▸ **Problem to solve**
Take from the listing each line that has the string "computer".
Segment Start: Recorded information
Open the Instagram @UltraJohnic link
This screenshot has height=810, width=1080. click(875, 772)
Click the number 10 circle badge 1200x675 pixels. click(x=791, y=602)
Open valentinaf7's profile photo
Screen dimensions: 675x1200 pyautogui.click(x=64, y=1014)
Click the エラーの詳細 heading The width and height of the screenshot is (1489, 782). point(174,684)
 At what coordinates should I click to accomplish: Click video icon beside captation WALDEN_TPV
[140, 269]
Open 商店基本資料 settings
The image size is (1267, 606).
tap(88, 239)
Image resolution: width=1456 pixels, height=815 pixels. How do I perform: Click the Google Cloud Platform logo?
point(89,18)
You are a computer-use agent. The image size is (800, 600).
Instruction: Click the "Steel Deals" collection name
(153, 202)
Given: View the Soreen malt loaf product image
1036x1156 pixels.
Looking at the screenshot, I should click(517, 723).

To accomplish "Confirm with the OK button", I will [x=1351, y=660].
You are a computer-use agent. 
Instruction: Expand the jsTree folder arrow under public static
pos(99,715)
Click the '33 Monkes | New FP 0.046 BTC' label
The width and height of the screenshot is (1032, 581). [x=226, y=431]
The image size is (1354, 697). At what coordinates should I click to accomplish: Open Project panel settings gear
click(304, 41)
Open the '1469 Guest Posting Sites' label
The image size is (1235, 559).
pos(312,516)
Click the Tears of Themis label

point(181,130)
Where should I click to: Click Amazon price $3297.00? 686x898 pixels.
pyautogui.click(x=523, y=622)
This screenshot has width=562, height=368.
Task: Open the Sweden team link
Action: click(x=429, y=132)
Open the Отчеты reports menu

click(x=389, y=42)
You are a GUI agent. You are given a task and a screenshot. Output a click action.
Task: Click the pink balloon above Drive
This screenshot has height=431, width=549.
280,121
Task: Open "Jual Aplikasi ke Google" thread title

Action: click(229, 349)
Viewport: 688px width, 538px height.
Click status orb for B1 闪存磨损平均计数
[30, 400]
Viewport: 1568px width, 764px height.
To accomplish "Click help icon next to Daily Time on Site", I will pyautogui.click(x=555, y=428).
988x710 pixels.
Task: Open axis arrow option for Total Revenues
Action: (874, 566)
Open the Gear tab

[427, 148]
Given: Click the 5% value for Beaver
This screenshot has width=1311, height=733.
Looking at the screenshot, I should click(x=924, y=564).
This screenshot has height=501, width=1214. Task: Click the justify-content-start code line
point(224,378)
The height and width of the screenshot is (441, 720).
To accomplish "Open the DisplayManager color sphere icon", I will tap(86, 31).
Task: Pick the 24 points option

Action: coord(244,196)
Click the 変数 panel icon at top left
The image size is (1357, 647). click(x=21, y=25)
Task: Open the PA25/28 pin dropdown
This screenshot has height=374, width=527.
Segment End: Recorded information
▸ **Result for this exercise**
You are a computer-use agent. The image size is (800, 600).
You are a computer-use agent. 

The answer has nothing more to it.